Из воспоминаний бывшего узника вяземского лагеря военнопленных Георгия Александровича Хольного
Во время войны Г.А.Хольный был радистом-разведчиком в 160-й Горьковской дивизии. Под Рославлем попал в плен к фашистам. Прошел многие лагеря смерти - от Вязьмы, Минска, Масюковщины -до Штукенброка… Много раз бежал, активный участник движения Сопротивления. После войны – кинорежиссер, оператор научно-популярных и художественных фильмов, преподаватель ВГИКа.
Долгие годы был президентом Ассоциации бывших военнопленных «Штукенброк», исключительно много сделал по вопросу реабилитации и защите прав бывших военнопленных. В настоящее время, благодаря Г.А.Хольному, действует совместное российско-германское общество «Цветы для Штукенброка (Blumen fuer Stukenbrock)».
════════════════
-- Набор заданий --
1. Ответьте по тексту о Г. А. Хольном:
(a) В какой дивизии он служил во время войны?
(b) Под каким городом он попал в плен?
(c) Какое общество действует сейчас благодаря ему?
2. Выпишите из текста о Г. А. Хольном без изменений фрагмент, начиная со слов «Из воспоминаний бывшего» и далее до слов «фильмов, преподаватель ВГИКа.» включительно.
Записи — самостоятельный материал, к тексту они не относятся.

-- Исходные записи --
════════════════
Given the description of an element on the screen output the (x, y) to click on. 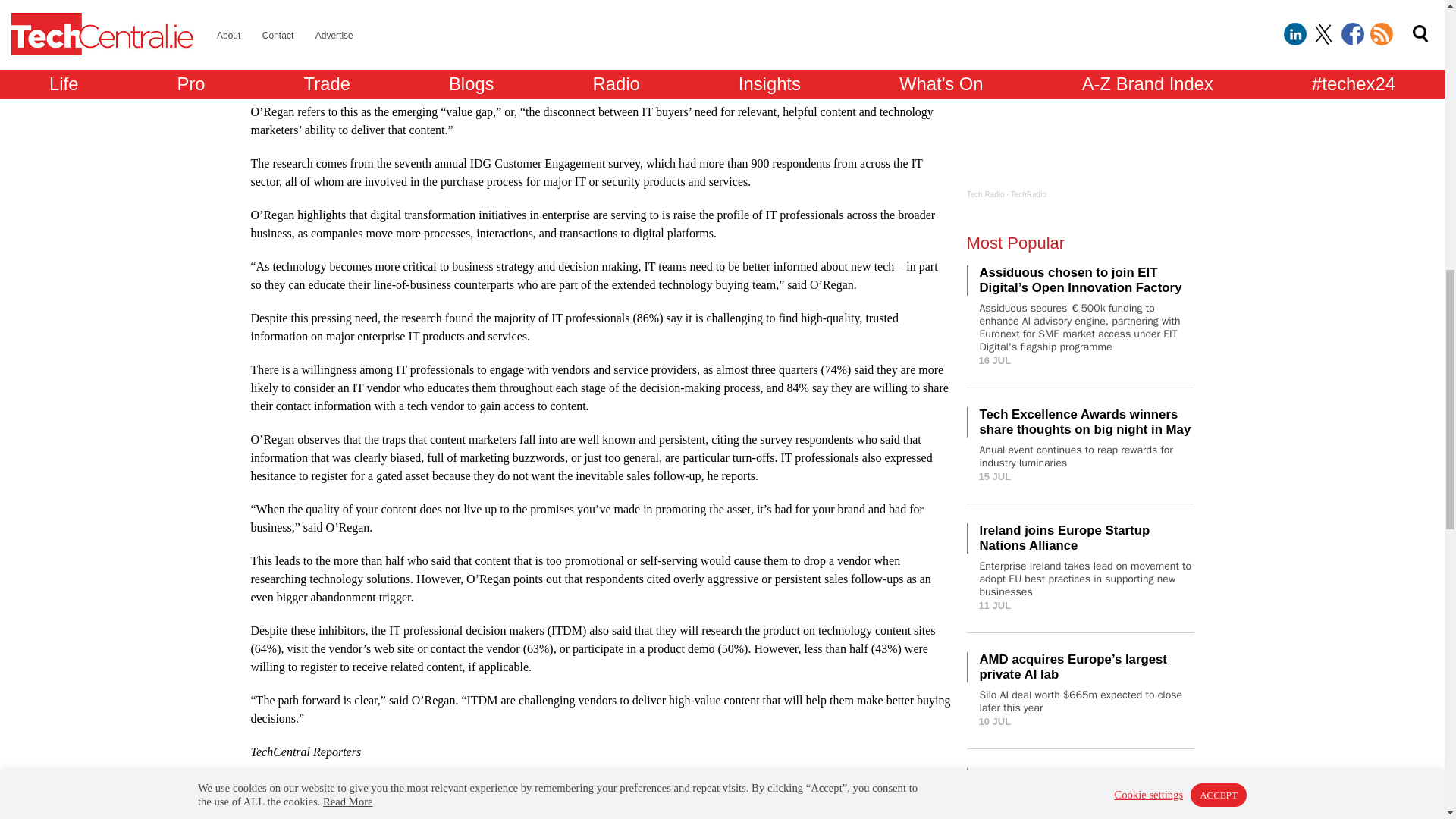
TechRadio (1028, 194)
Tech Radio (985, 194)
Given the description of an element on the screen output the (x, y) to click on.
════════════════
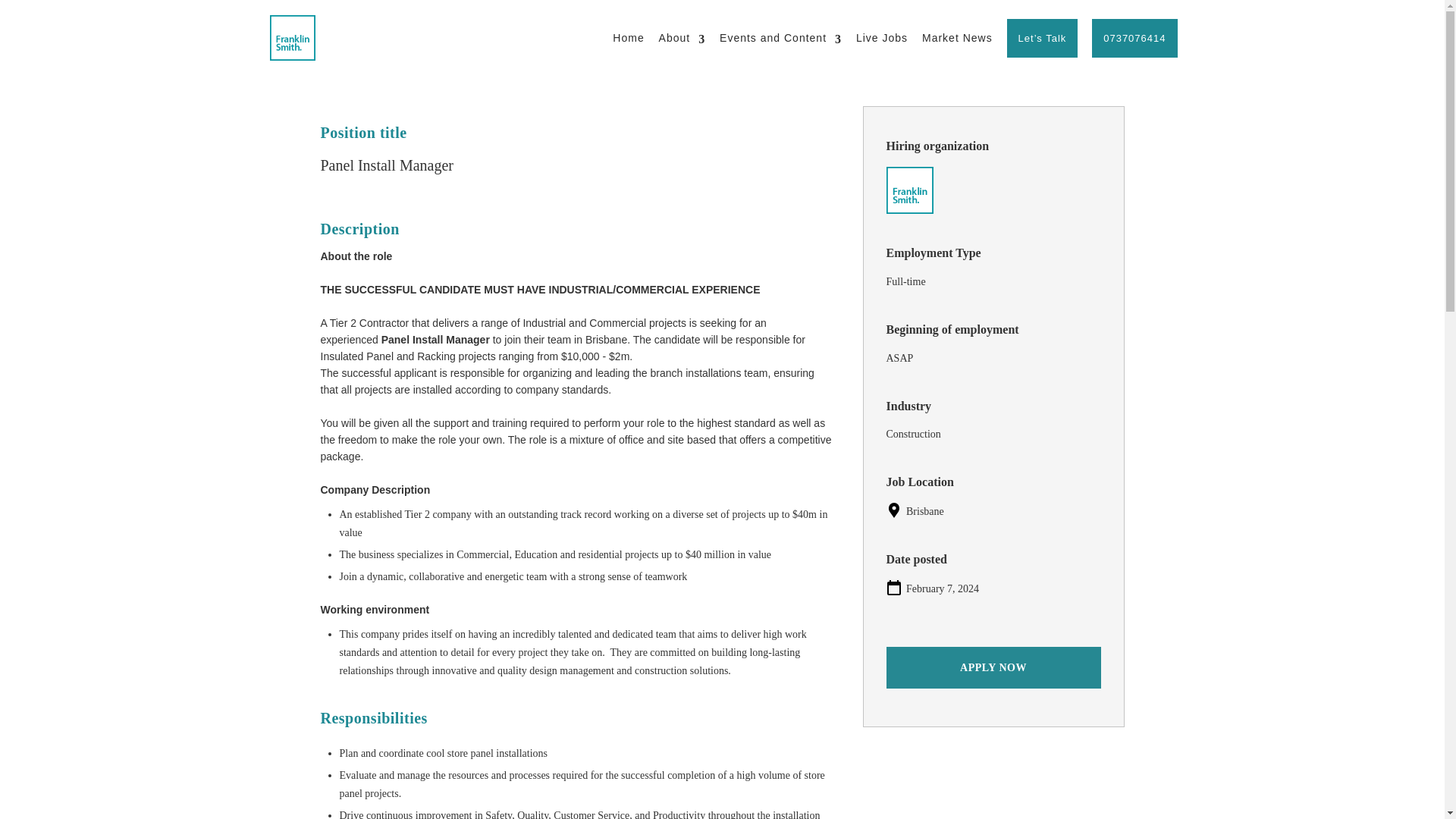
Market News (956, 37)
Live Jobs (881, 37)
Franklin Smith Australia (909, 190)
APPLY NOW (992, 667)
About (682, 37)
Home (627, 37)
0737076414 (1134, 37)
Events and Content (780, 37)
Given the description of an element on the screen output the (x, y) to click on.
════════════════
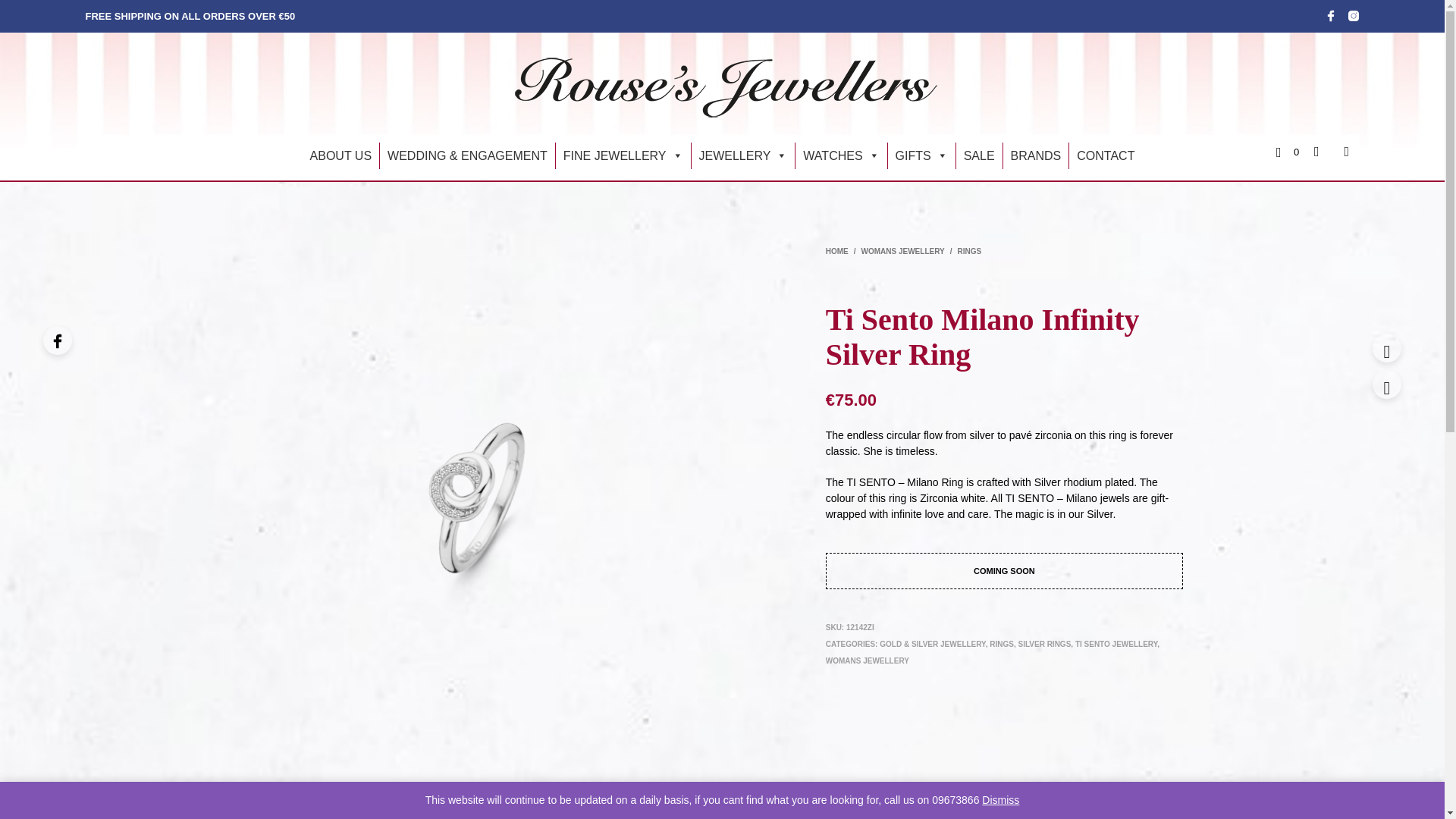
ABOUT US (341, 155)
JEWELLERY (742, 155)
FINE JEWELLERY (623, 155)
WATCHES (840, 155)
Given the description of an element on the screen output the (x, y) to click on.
════════════════
-- Итоговые ответы --
1.
(a) В 160-й Горьковской дивизии.
(b) Под Рославлем.
(c) Совместное российско-германское общество «Цветы для Штукенброка (Blumen fuer Stukenbrock)».

2.
Из воспоминаний бывшего узника вяземского лагеря военнопленных Георгия Александровича Хольного
Во время войны Г.А.Хольный был радистом-разведчиком в 160-й Горьковской дивизии. Под Рославлем попал в плен к фашистам. Прошел многие лагеря смерти - от Вязьмы, Минска, Масюковщины -до Штукенброка… Много раз бежал, активный участник движения Сопротивления. После войны – кинорежиссер, оператор научно-популярных и художественных фильмов, преподаватель ВГИКа.